19– Eski hocalar nasıl din esasından hâkim duruma gelmişlerse, öğretmenler de bilim esasından kazanmaya başladıkları hâkimiyeti sonuna kadar götürmelidir. Bununla öğretmenlik mesleği gerçek gelişme dönemine girmiş olacaktır.

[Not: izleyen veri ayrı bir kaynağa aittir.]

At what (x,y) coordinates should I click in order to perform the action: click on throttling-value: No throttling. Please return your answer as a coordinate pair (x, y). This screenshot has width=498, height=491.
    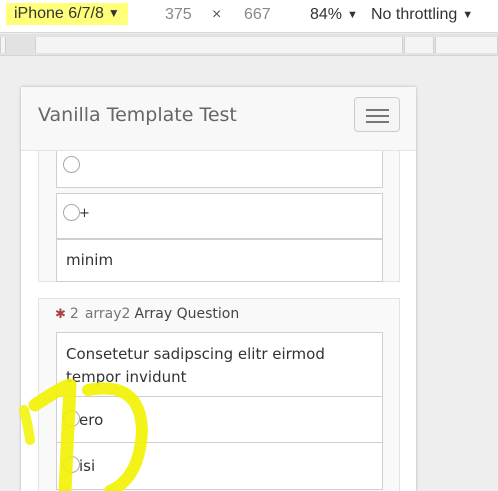
    Looking at the image, I should click on (414, 14).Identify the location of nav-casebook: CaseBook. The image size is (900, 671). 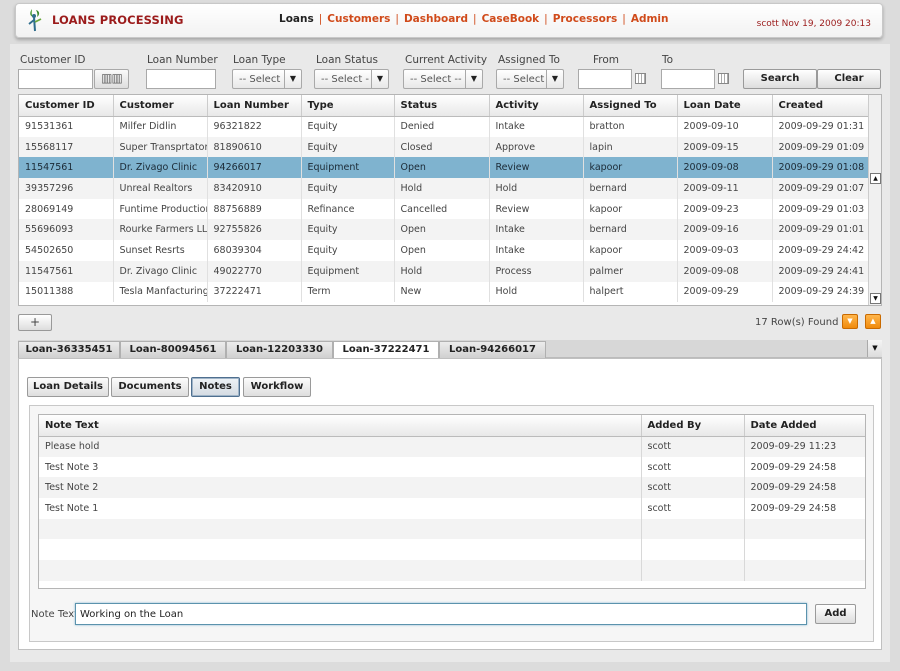
(511, 19).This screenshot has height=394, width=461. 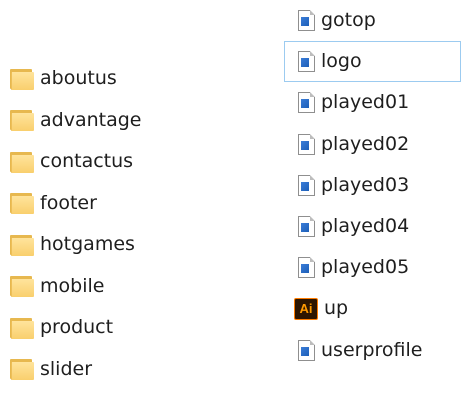 I want to click on folder-item-aboutus: aboutus, so click(x=108, y=79).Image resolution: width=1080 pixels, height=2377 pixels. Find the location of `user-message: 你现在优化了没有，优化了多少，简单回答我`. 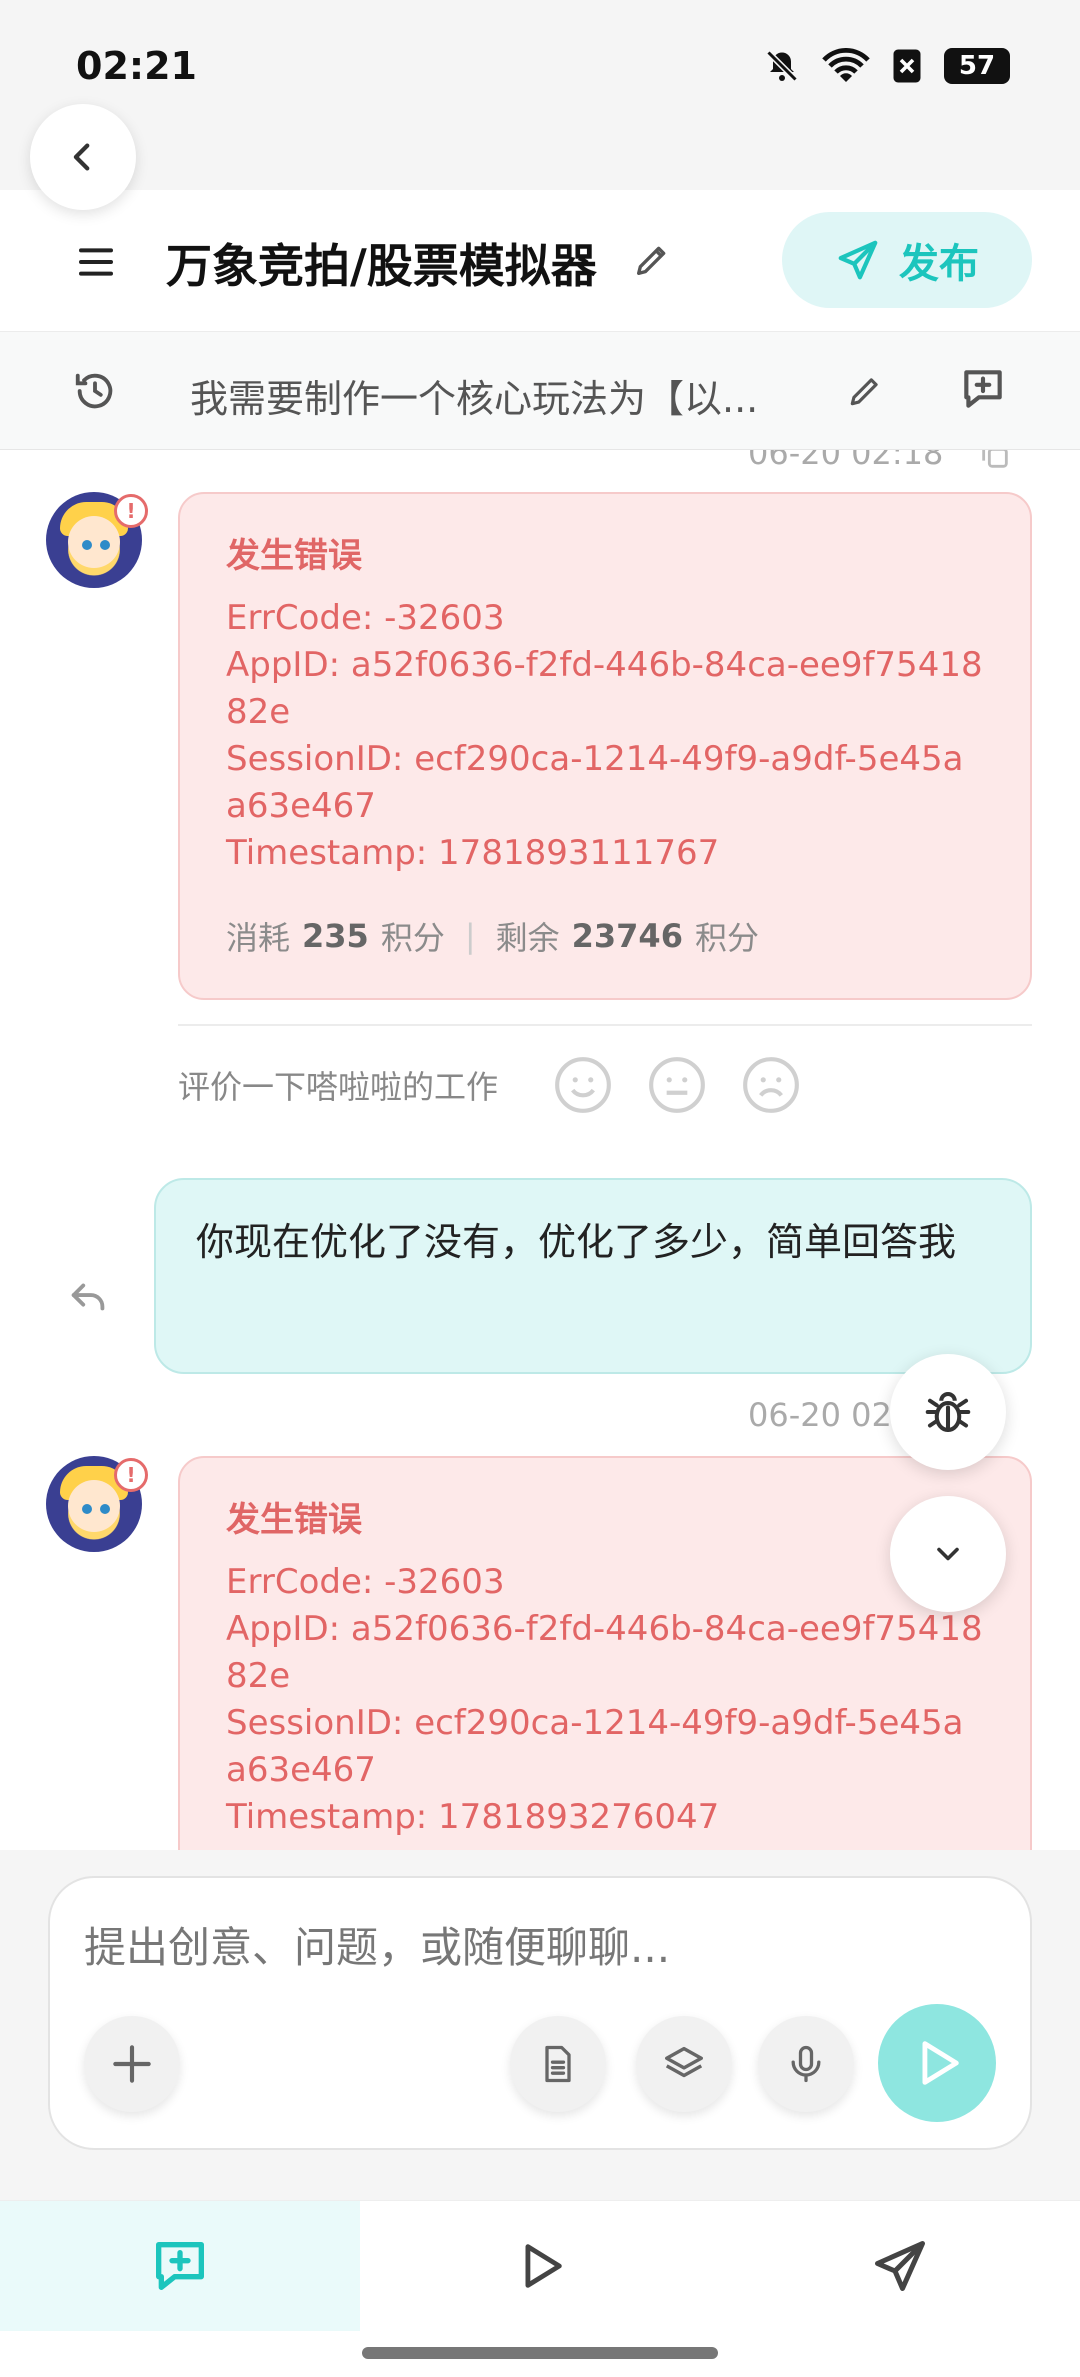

Öğretmenler her vesileden faydalanarak halka koşmalı, halk ile beraber olmalı ve halk öğretmenin, yalnızca çocuğa alfabe okutur bir varlıktan ibaret olmadığını anlamalıdır.
20- Okullarda öğretim görevinin güvenilir ellere teslimi, memleket evladının o görevi kendine hem bir meslek, hem bir ülkü sayacak erdemli ve saygıdeğer öğretmenler tarafından yetiştirilmesi sağlanmalıdır. Bunun için de öğretmenlik diğer serbest ve yüksek meslekler gibi, giderek, ilerlemeye ve herhalde refah teminine elverişli bir meslek haline konulmalıdır. Dünyanın her tarafında öğretmenler insan toplumunun en fedakâr ve saygıdeğer unsurlarıdır.
21- Bütün Türkiye’yi kapsayan Öğretmenler Birliği bütün milleti aydınlık birlik haline getirdiği zaman, Türk milletinin nasıl bir demir kitle olacağını düşünmek cidden büyük zevk ve mutluluktur. Bu kadar nurlu, bu kadar mutlu sonuç verecek bir hedefin rehberlerini saygıyla selamlarım.